The new definite on the Street has been this: if you are on TV denying that you are going out of business, you are almost certainly going out of business.
Sometime between one and two, with the Dow looking like it was going to take another 500 points out of our hides, a remarkable story crossed the tape. In London, the regulators had made the simplest of moves: they had banned all short-sales in financial company stocks. Take that, hedgies!
After having been down as much as 50% intra-day, Morgan Stanley stock recovered to close up a fraction on the session. We call that an intra-day reversal, and it almost always means that the bottom has been reached.
And that, folks, is apparently all we needed to do, because on that news, the Dow surged forward, ending up over 400 points on the day. Sometimes the simplest solutions are the ones you never think of.
Sure enough, as this is written on Thursday evening, the Wall Street Journal is reporting that Chairman Cox is briefing members of congress on his plan to ban all short-selling in financial stocks. Kudos to the chairman for such an original idea!
The other piece of news is that Bush, Paulson, Bernanke and company have been meeting around the clock, and have come up with the idea to create the Resolution Trust Company (RTC) II. The original RTC was created in the late 1980s to hold and sell the assets of banks that failed in the S&L crisis. It eventually liquidated itself fully, and actually turned a slight profit for the US government.
So RTC II will be created to hold the assets of Fannie, Freddie, Bear Stearns, Lehman and AIG, as well as to provide a bid for whatever other assets (read: mortgages) that the banks need to shed. At the end of the process, the prediction here is that RTC II will show a much greater profit than RTC I.

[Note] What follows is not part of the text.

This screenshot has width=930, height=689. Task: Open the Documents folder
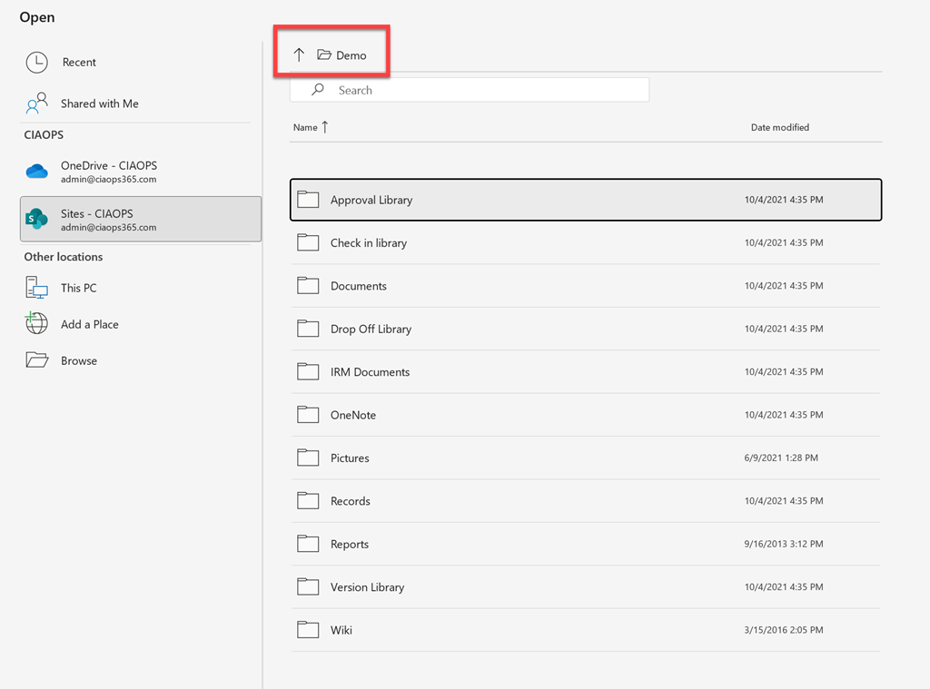click(x=358, y=286)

The other bold prediction, from one who is in the trenches today, is that snyderico is way off-base with his assertion that we are still in the early stages of this crisis. The problem has been that we have not been able to see where this would end, but the RTC II concept should take care of that. Any bank or investment bank that wants to do so will now be able to sell its mortgage securities at a deeply discounted price. Where there has been no market for these things, there will now be a price at which the market will clear. I wrote in a similar post to this in the comments section that "this thing is over...stick a fork in it!", but after the benefit of a restless night's sleep, I will take back some of my certainty. There are still some problems out there, but financial crises and bear markets have historically ended with the kind of spectacular failures of institutions that we have just seen.
What will take the market higher and signal the end of the crisis? Only the largest sea of liquidity ever in the history of global finance. Until panicky folks started pulling money out of money market funds over the last few days, balances there totaled over $3.5 trillion. That number equals 27% of total US stock market capitalization, the highest number in decades. By comparison, the last bear market ended in 2002 with money market balances at 22% of the value of all US stocks.

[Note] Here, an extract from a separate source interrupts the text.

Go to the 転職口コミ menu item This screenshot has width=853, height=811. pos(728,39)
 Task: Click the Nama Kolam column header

Additionally, private equity funds are still sitting on $500 billion cash that they raised in the last few years but never put to work, and sovereign wealth funds have trillions of dollars of cash looking for a home. You know that $700 billion in oil money that T Boone Pickens says we have been sending overseas every year? It ain't sitting in some sheikh's mattress.
All that cash has to go somewhere, and while this last stage of the crisis has driven it into very safe and risk averse investments like treasury bills, gold, and cash buried in the ground on Greenwich estates, as the hurricane passes and the skies clear, some of that cash will venture further out on the risk spectrum.
So I am keeping my fingers crossed that it is in fact over, but allowing for the possibility that there still may be a few ripples out there. Either way, now is not the time to sell, because we are certainly much closer to the end of this thing than we are to the beginning.